The Chapel was the dream of John Roser, father of Charles Roser, one of Anna Maria Island’s early land development partners. While staying at the Roser family cottage on Pine Avenue (now the home of Sato Realty), the elder Mr. Roser dreamed of building a chapel to commemorate the life of his late wife, Caroline. Roser’s dream was for a chapel open to all people of Anna Maria Island, residents and visitors alike. It would be a place of worship, prayer, and Christian learning for children and adults.
By the Spring of 1913, the chapel had been designed, constructed, dedicated, and open for use by anyone who wished to do so. With funds provided by Charles Roser and with Capt. Mitch Davis as builder, the John and Caroline Roser Memorial Chapel was constructed and donated to the people of Anna Maria Island, with the stipulation that it should always be the community’s church, not that of any particular religious denomination.

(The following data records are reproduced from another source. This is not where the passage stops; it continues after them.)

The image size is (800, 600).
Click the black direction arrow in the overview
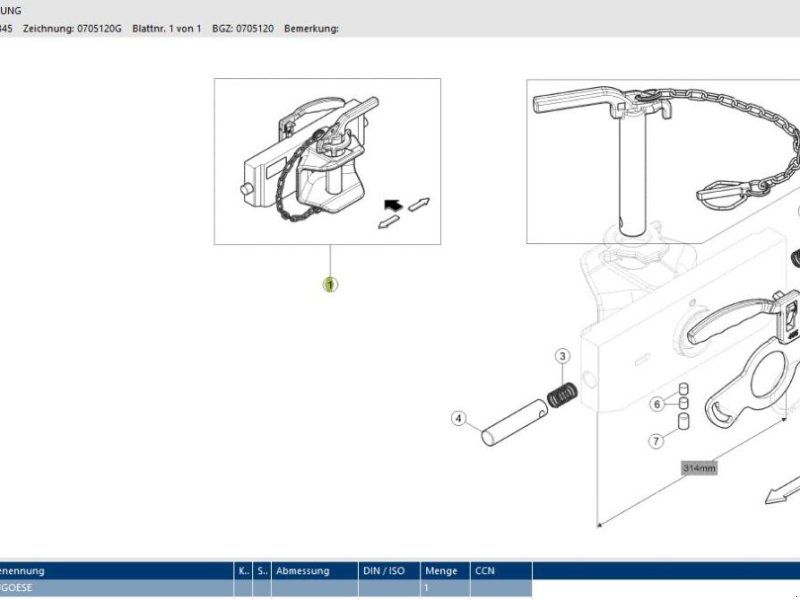pos(393,206)
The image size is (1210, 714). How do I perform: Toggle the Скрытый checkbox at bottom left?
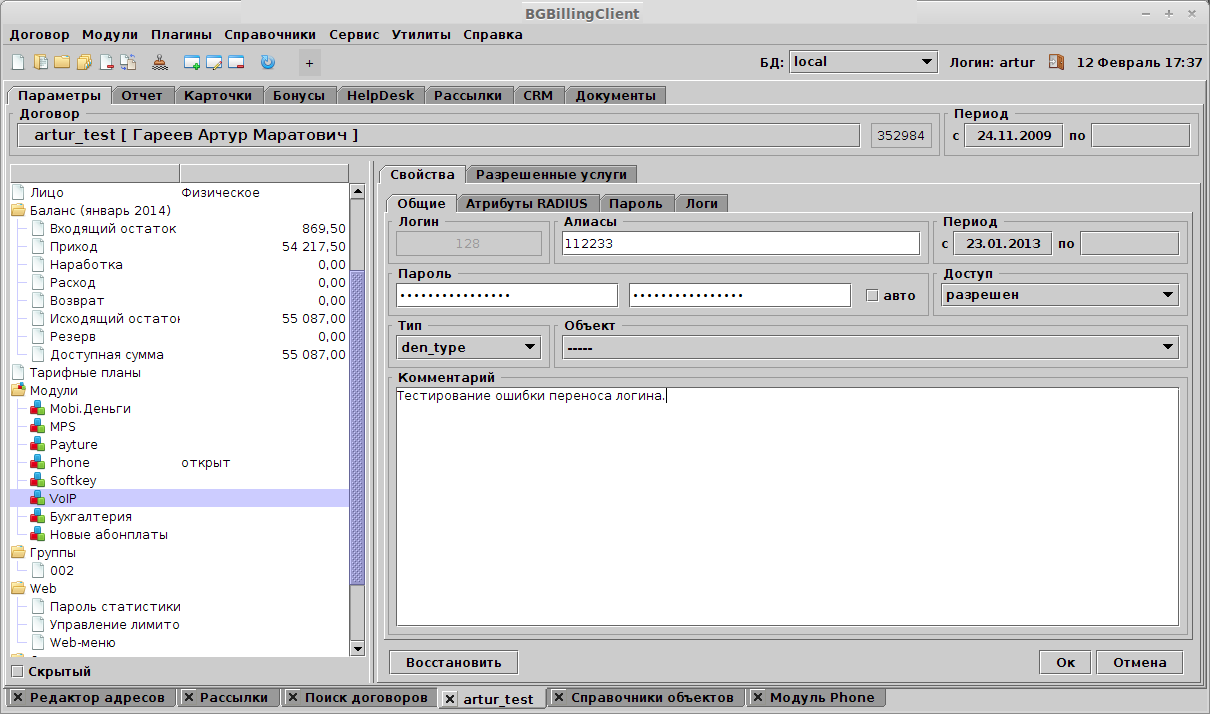tap(17, 671)
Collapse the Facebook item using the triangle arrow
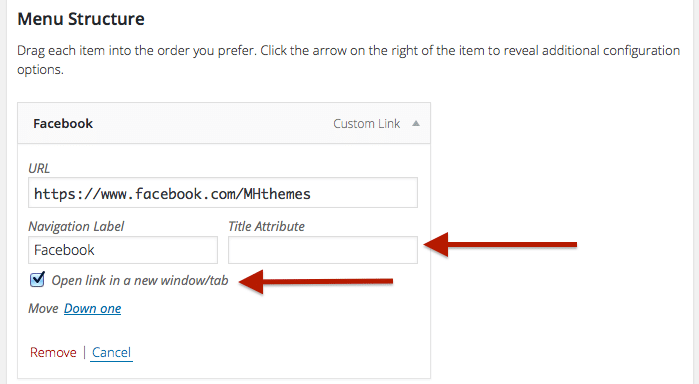 (x=415, y=124)
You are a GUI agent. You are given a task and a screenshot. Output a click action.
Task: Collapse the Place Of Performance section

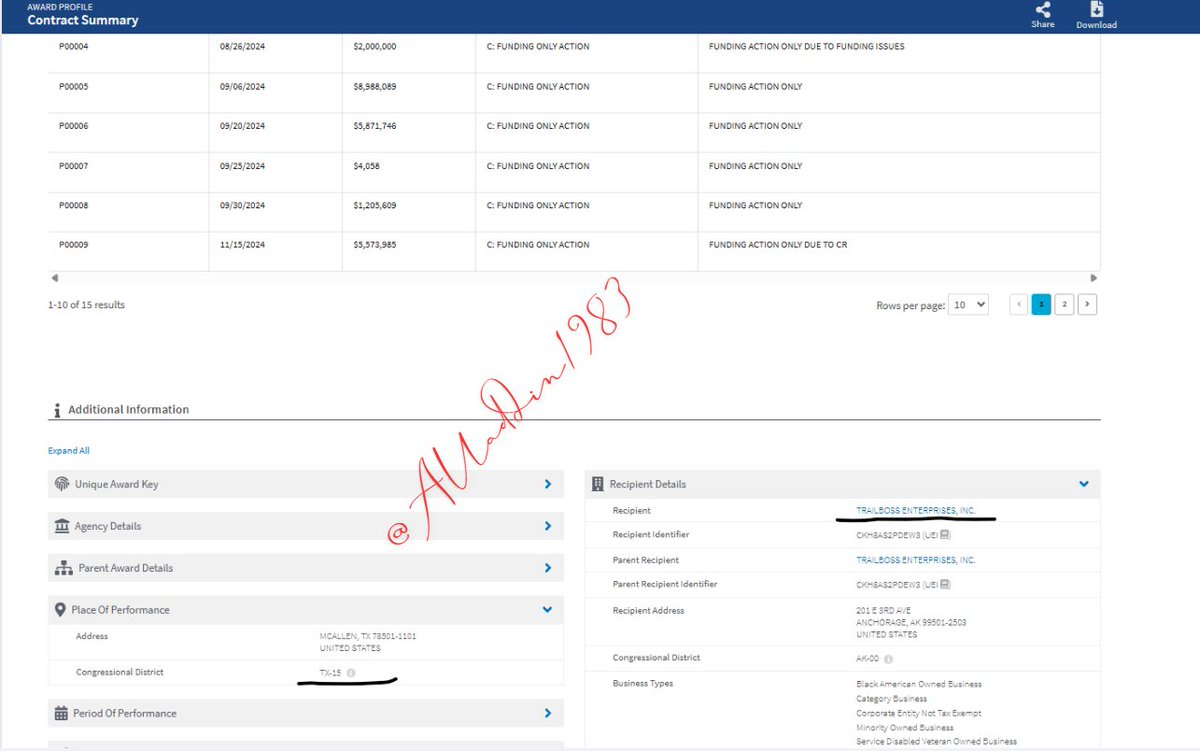click(x=547, y=609)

Charles Roser was a successful businessman and philanthropist, whose generosity is a lasting benefit to coastal Florida. A substantial part of Mr. Roser’s wealth came from success in the confectionery business, and he is credited by many as inventor of the Fig Newton. Sale to the National Biscuit Company (NABISCO) of his recipe and his process for machinery to extrude cookie dough with jam filling is said to be the basis of the fortune that funded Roser Memorial Chapel. Nabisco doesn’t remember the Fig Newton history in this same way, but it’s our story, and we’re sticking to it!
More than century after it first began, our beloved Chapel still stands, welcoming all who will enter for a time of peace, and closer contact with the ever living, ever loving God of all the ages and of each new day. Who could count the host of heartfelt prayers, the billows of joy and the mountains of sorrow shared in that sacred space? Who could picture the faces or recognize the voices or remember the names of all who walked through the doors? No one could but God, and God does—every marriage, every child dedicated or baptized, every loved one committed to God’s everlasting arms by families, and friends gathered in that Chapel.
In the stillness of the Chapel, one can sometimes sense the continuing presence of the small group of early Anna Maria Island pioneers who came together to worship and to study the words and ways of the Christian faith. As they grew in spirit, they also grew in numbers and as their program of mission and ministry grew, so did their building. By the 1970s the numbers of people who gathered for worship each week so exceeded the capacity of even the expanded Chapel building that a new place to worship had to be built. The interior lines of the new building were inspired by the distinctive shape of the historic Chapel.
The larger 400 seat sanctuary now houses the congregation’s weekly worship, and even that capacity cannot accommodate the winter worship attendance without the addition of a second worship service on each Sunday of the season. Other buildings on the church campus now provide space for the church’s music ministry, community food pantry, thrift store, and storage garages. The church’s congregation now comes from Anna Maria Island and beyond.